- Extract provided -
------------------------------------------------

The 10 best movies about prison feature a wide variety of concentrations. Some are deep character studies about the fragile nature of man’s sanity under incarceration. Others chronicle real life rescue and escape attempts. Still others show the friendships that emerge between players in the prison system and how lives are changed for the better.
- “Papillon” (1973) A movie about prison starring Steve McQueen, this time he plays the title character Papillon, a French convict wrongly jailed for murder. He forges a friendship with a fellow prisoner and together they plot their escape from the backbreaking hell of Devil’s Island.
- “Escape from Alcatraz” (1979) Clint Eastwood stars as Frank Morris, the real-life brains behind the infamous 1962 Alcatraz escape. Alcatraz is portrayed in all its realism here, and the details of the clever escape attempt are awesome and gripping.
- “Rescue Dawn” (2007) Based on the true story of Dieter Dengler, a Navy fighter pilot in the Vietnam War who was shot down and captured by Laotian guerillas. Christian Bale plays Dengler and chronicles his fight for survival while becoming the only American POW to escape a POW camp during the Vietnam War.
- “The Great Escape” (1963) One of the best movies about prison and one of the finest World War II flicks as well, “The Great Escape” is about a group of American and British POWs interred in a Nazi concentration camp. They hatch an ingenious escape plan right under the Nazis’ noses that has thrilled audiences for decades.
- “The Green Mile” (1999) Paul Edgecomb is a corrections officer who oversees Death Row at Cold Mountain Penitentiary. There he meets a very unique prisoner by the name of John Coffey who has the power to heal sickness and disease. Edgecomb becomes convinced that Coffey is innocent of the charges against him, and experiences a crisis of faith as he struggles with whether or not to execute him. When it comes to the best movies about prison, “The Green Mile” is hands down the most touching and inspiring.

------------------------------------------------

- Information supplied -
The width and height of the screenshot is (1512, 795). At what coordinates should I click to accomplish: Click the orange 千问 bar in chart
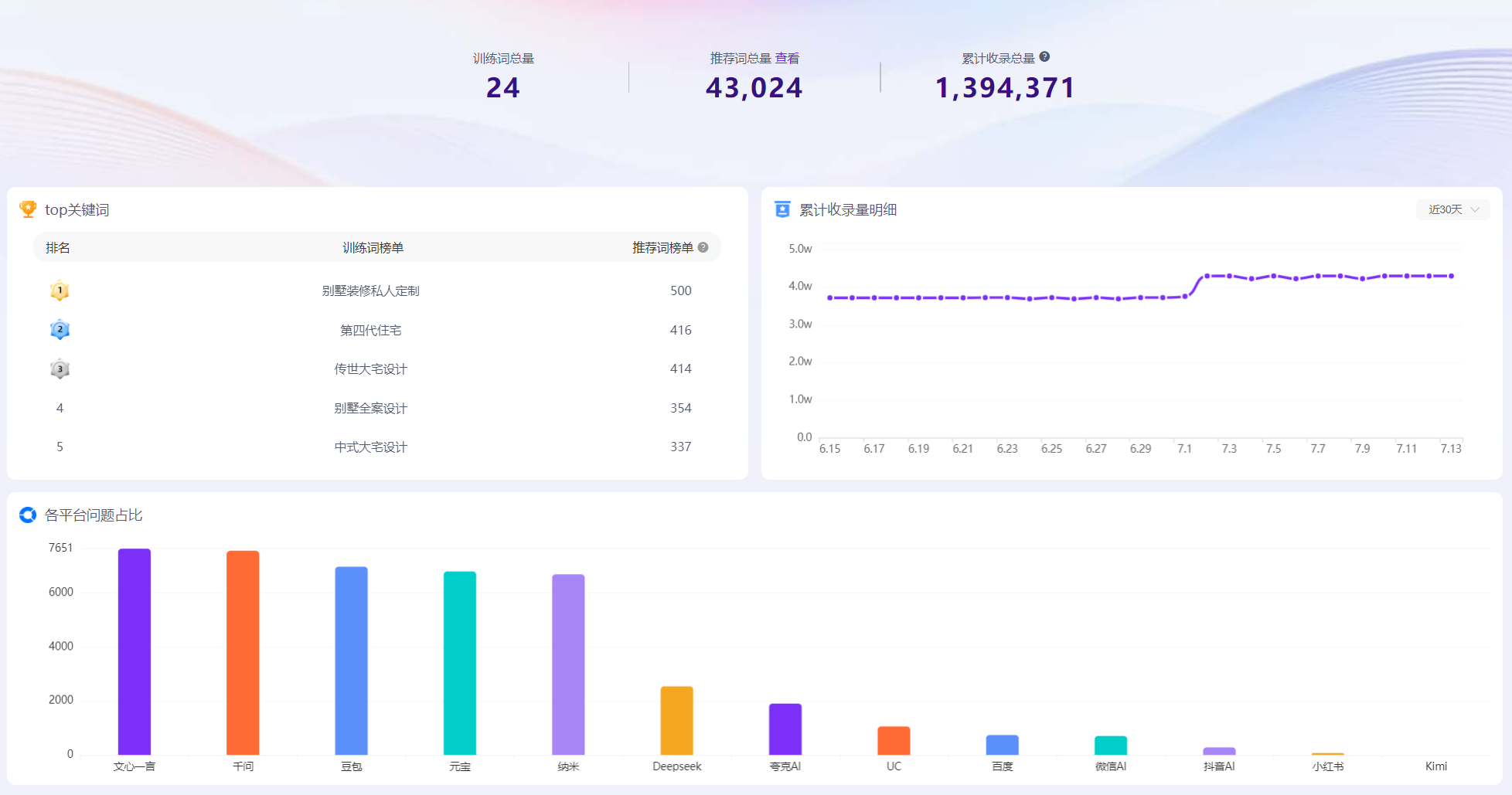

------------------------------------------------

- Required work -
Please answer these questions using the prison movie list:
(a) Who plays Frank Morris in "Escape from Alcatraz"?
(b) In which war was Dieter Dengler a Navy fighter pilot?
(c) At which penitentiary does Paul Edgecomb oversee Death Row?

- Written solution -
(a) Clint Eastwood
(b) The Vietnam War
(c) Cold Mountain Penitentiary